# Product2vec: Grocery Item Embeddings

The original [Word2vec](https://arxiv.org/pdf/1301.3781.pdf) algorithm was released in 2013 and since then revolutionized the field of NLP. Simply put, word2vec learns high dimensional representations of words to convert one hot encoded features to more dense representations that can be used in algorithms.

It enables computers to more easily do math on this representation and along the way can demonstrate some interesting mathematical operations using cosine similarity, showing things like the vector for *Queen* being very similar to the vector of *King* minus the word *male* vector plus the *female* vector.

Products in a grocery store can be thought in a similar way to the bag of words approach used in text analytics, and there are some [interesting applications](https://arxiv.org/pdf/1810.08577.pdf) from NLP being ported over to the retail space.  

The same way documents can be thought of being composed of a series of words, baskets can be thought of as composed of a series of items purchased. There is a notable difference, in that the context of words matters alot.

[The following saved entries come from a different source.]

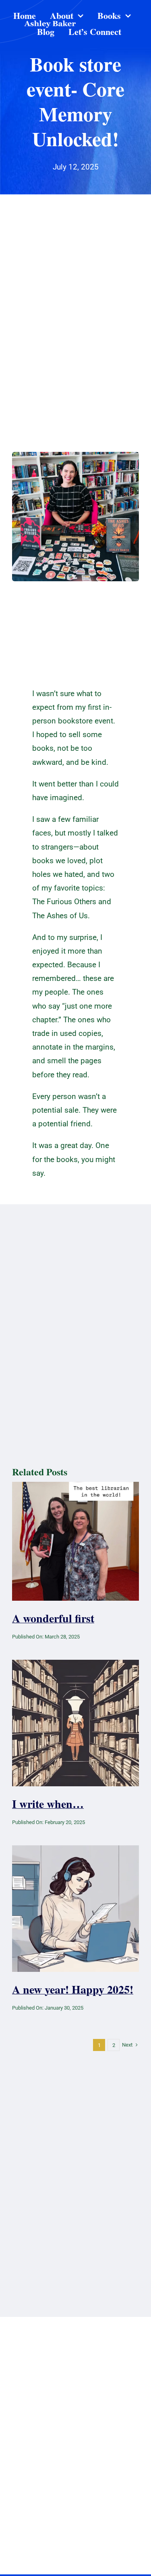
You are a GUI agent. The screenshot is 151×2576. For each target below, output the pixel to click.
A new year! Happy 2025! (72, 1989)
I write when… (48, 1804)
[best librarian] (75, 1485)
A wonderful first (53, 1618)
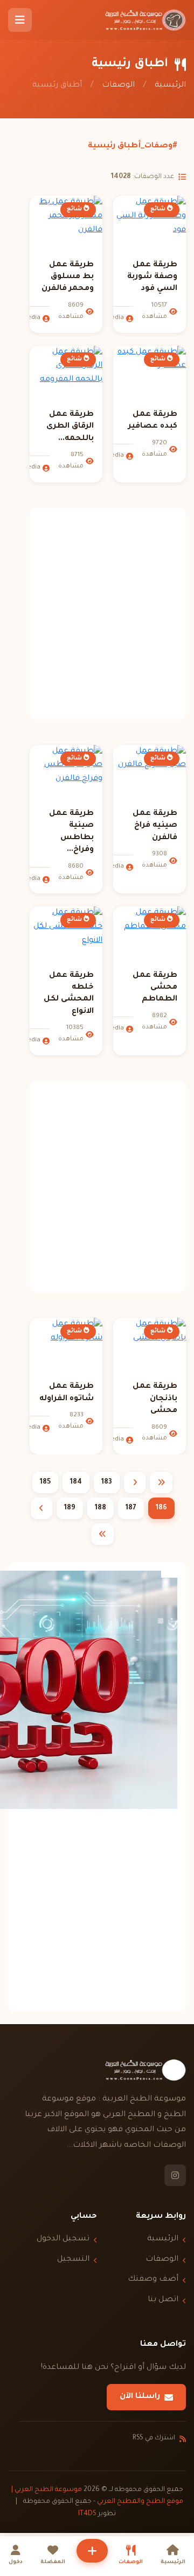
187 (131, 1508)
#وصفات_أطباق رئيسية (132, 146)
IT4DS (87, 2514)
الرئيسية (170, 85)
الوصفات (118, 85)
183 (106, 1482)
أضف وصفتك (153, 2279)
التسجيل (73, 2259)
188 (100, 1508)
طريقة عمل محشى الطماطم (155, 987)
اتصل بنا (163, 2300)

The immediately adjacent words have a much larger impact on the meaning of a word then words far away from it. However in a grocery basket it's reasonable to think that the order items are scanned across a checkout does not necessarily have a large relevance, but rather their overall presence in a basket. 

There are plenty of [high quality data explorations](https://www.kaggle.com/philippsp/exploratory-analysis-instacart) available, so I'll be skipping that task. All customers having had 3 previous orders, and the task is on predicting reorders, the products should be ordered often enough that extremely rare products isn't a huge thing to worry about.

In [1]:
import pandas as pd
import numpy as np
from gensim.models import Word2Vec
from gensim.test.utils import get_tmpfile
from datetime import datetime
%matplotlib inline



In [2]:
# append our repeated orders with our prior orders, to get the complete t-log.
orders = (pd.read_csv('data/order_products__train.csv')
          .append(pd.read_csv('data/order_products__prior.csv'))
         )

#we'll use product_name strings
products = pd.read_csv('data/products.csv')

In [3]:
relevant_cols = ['order_id','product_name']

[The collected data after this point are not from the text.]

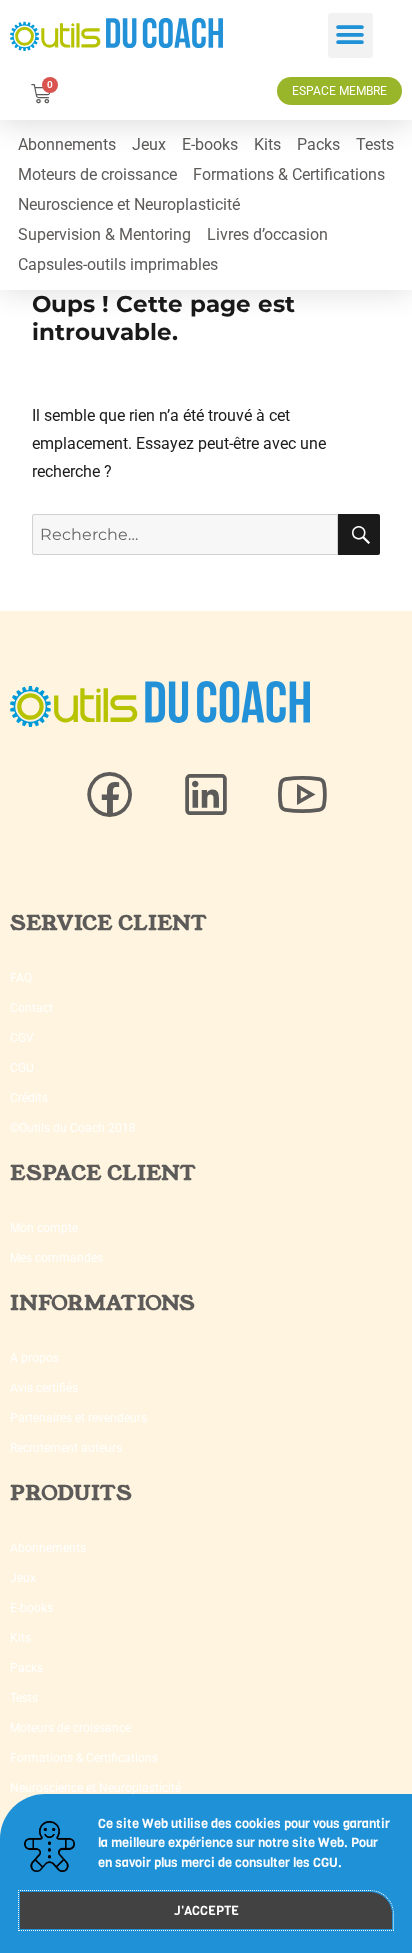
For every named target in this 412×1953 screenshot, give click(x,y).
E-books (210, 144)
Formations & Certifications (289, 174)
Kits (267, 144)
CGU (22, 1068)
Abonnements (67, 144)
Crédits (29, 1098)
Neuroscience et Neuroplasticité (129, 204)
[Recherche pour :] (185, 534)
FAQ (21, 978)
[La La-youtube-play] (302, 795)
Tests (375, 144)
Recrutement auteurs (66, 1448)
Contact (31, 1008)
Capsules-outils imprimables (118, 264)
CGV (22, 1038)
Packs (318, 144)
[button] (350, 35)
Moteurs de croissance (97, 174)
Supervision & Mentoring (104, 234)
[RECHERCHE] (359, 534)
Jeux (149, 144)
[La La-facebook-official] (110, 795)
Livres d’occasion (267, 234)
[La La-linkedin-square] (206, 795)
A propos (34, 1358)
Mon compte (44, 1228)
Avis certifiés (44, 1388)
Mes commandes (56, 1258)
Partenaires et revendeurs (78, 1418)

#downsample while I test the code for faster iteration on syntax. run full dataset before commit.
sample_size = 1

baskets = (orders
           .merge(products,on='product_id',how='left')
           .sample(frac=sample_size)
          )[relevant_cols]

#memory management on my local computer
del([orders,products])

In [4]:
baskets.sort_values(['order_id']).head(20)

Unnamed: 0,order_id,product_name
5,1,Bag of Organic Bananas
2,1,Organic Celery Hearts
7,1,Organic Whole String Cheese
3,1,Cucumber Kirby
1,1,Organic 4% Milk Fat Whole Milk Cottage Cheese
0,1,Bulgarian Yogurt
6,1,Organic Hass Avocado
4,1,Lightly Smoked Sardines in Olive Oil
1384619,2,Garlic Powder
1384625,2,Classic Blend Cole Slaw


### Embedding Size

This will matter as we use gensim's word2vec implementation for this task. The learning task for word2vec is predicting the a missing word given a window of words around it using a single hidden layer.  Rather than caring about the quality of the prediction, the weights of the hidden layer are what represent the product embedding that we will use. The number of neurons in the hidden layer is a tunable parameter. Unfortunately, there isn't great guidance on select for this, but eyeballing the resulting embeddings can give guidance on quality of fit. Some people recommend using the 4th root of unique tokens in our corpus, which I'll try.

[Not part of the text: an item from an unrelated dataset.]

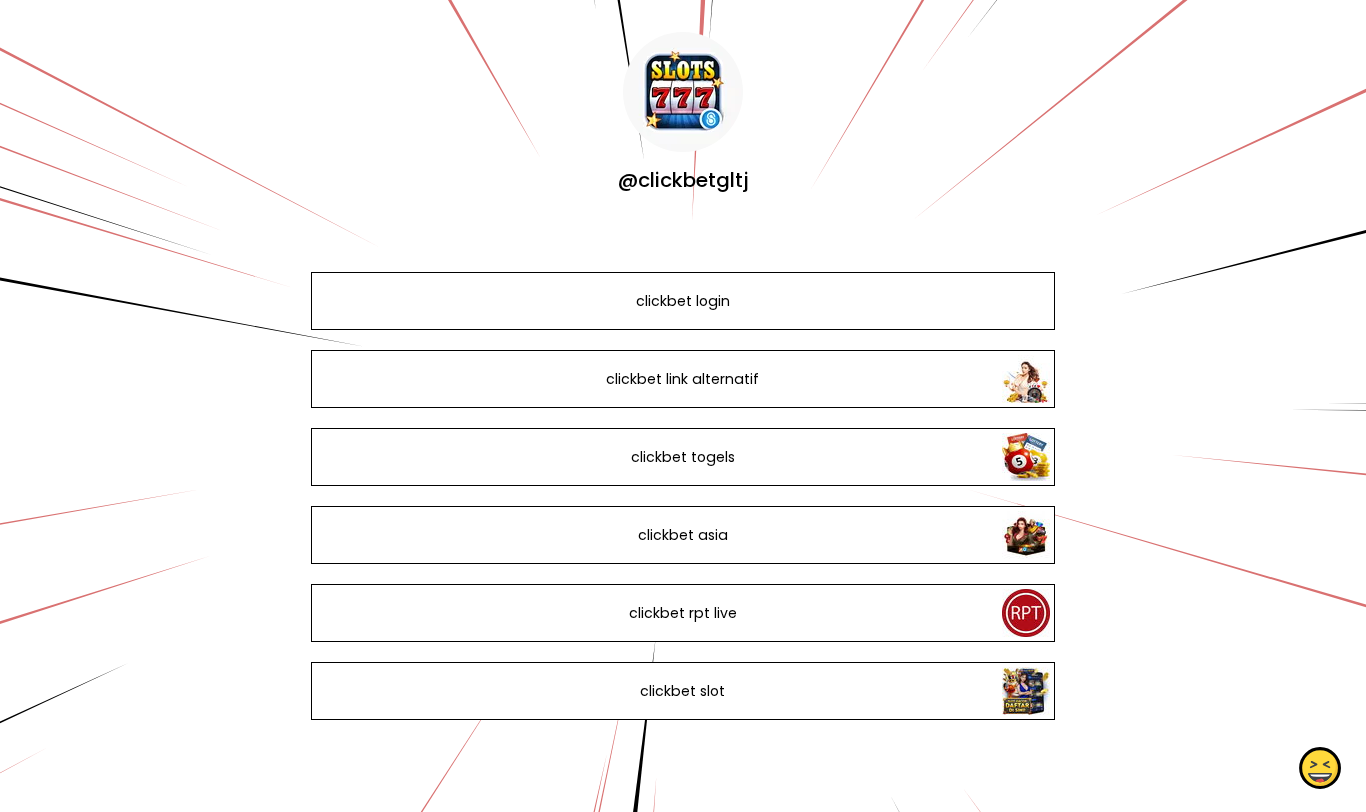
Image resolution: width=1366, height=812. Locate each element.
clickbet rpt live (683, 613)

A tunable parameter for the algorithm is the context window, how many words around the target word to use for our prediction task. Given the lack of order, we will want to use the size of the largest basket, 145 for this parameter.

In [5]:
num_items = baskets.product_name.nunique()
embedding_size = np.floor(num_items**0.25).astype('int')
print('''Let's use vectors of length {n} for {tokens} products'''.format(n=embedding_size, tokens = num_items))

biggest_basket = np.max(baskets.groupby('order_id').product_name.nunique())
print('''The biggest basket (window in our algorithm) will be {}'''.format(biggest_basket))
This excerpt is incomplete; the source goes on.